Marshal K.K. Rokossovsky


Book Description

The author Boris Sokolov offers this first objective and intriguing biography of Marshal Konstantin Konstantinovich Rokossovsky, who is widely considered one of the Red Army's top commanders in the Second World War. Yet even though he brilliantly served the harsh Stalinist system, Rokossovsky himself became a victim of it with his arrest, beatings and imprisonment between 1937 and 1940. The author analyzes all of Rokossovsky's military operations, in both the Russian Civil War and the Second World War, paying particular attention to the problem of establishing the real casualties suffered by both armies in the main battles where Rokossovsky took part, as well as on the Eastern Front as a whole. Rokossovsky played a prominent role in the battles for Smolensk, Moscow, Stalingrad, Kursk, Belorussia, Poland, East Prussia and Pomerania.

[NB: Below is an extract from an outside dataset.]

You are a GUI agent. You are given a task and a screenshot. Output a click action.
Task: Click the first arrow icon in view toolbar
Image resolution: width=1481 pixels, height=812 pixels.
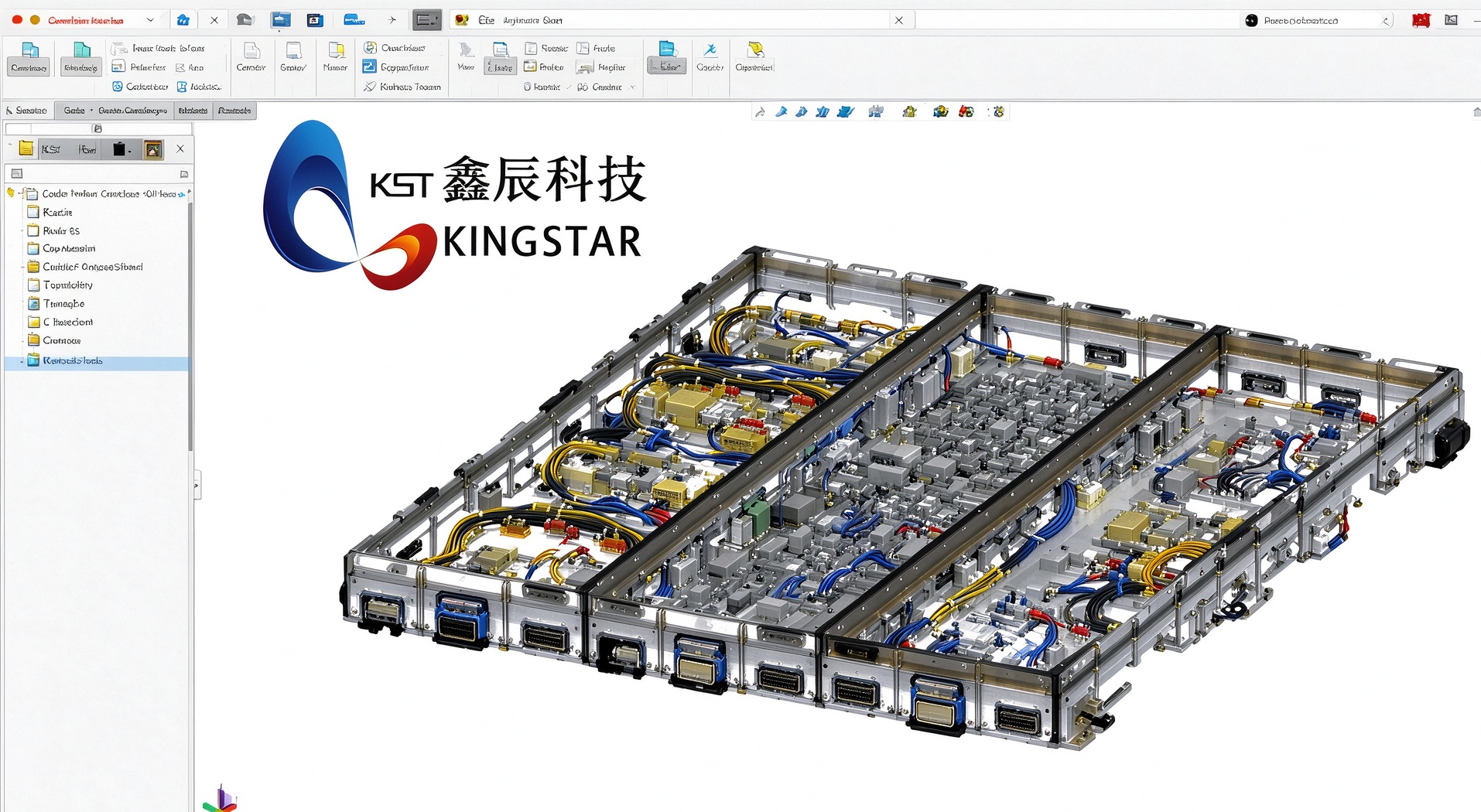[x=760, y=112]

While praising Rokossovsky's masterful generalship, the author does not shy away from criticizing the nature of Soviet military art and strategy, in which the guiding principle was "at all costs" and little value was placed on holding down casualties. This discussion extends to the painful topic of the many atrocities against civilians perpetrated by Soviet soldiers, including Rokossovsky's own troops. A highly private man, Rokossovsky disliked discussing his personal life. With the help of family records and interviews, including the original, uncensored draft of the Marshal's memoirs, the author reveals the numerous dualities in Rokossovsky's life. Despite his imprisonment and beatings he endured, Rokossovsky never wavered in his loyalty to Stalin, yet also never betrayed his colleagues. Though a Stalinist, he was also a gentleman widely admired for his courtesy and chivalry. A dedicated family man, women were drawn to him, and he took a 'campaign wife' during the war. Though born in 1894 in Poland, Rokossovsky maintained that he was really born in Russia in 1896. This Polish/Russian duality in Rokossovsky's identity hampered his career and became particularly acute during the Warsaw uprising in 1944 and his later service as Poland's Defense Minister. Thus, the author ably portrays a fascinating man and commander, who became a marshal of two countries, yet who was not fully embraced by either.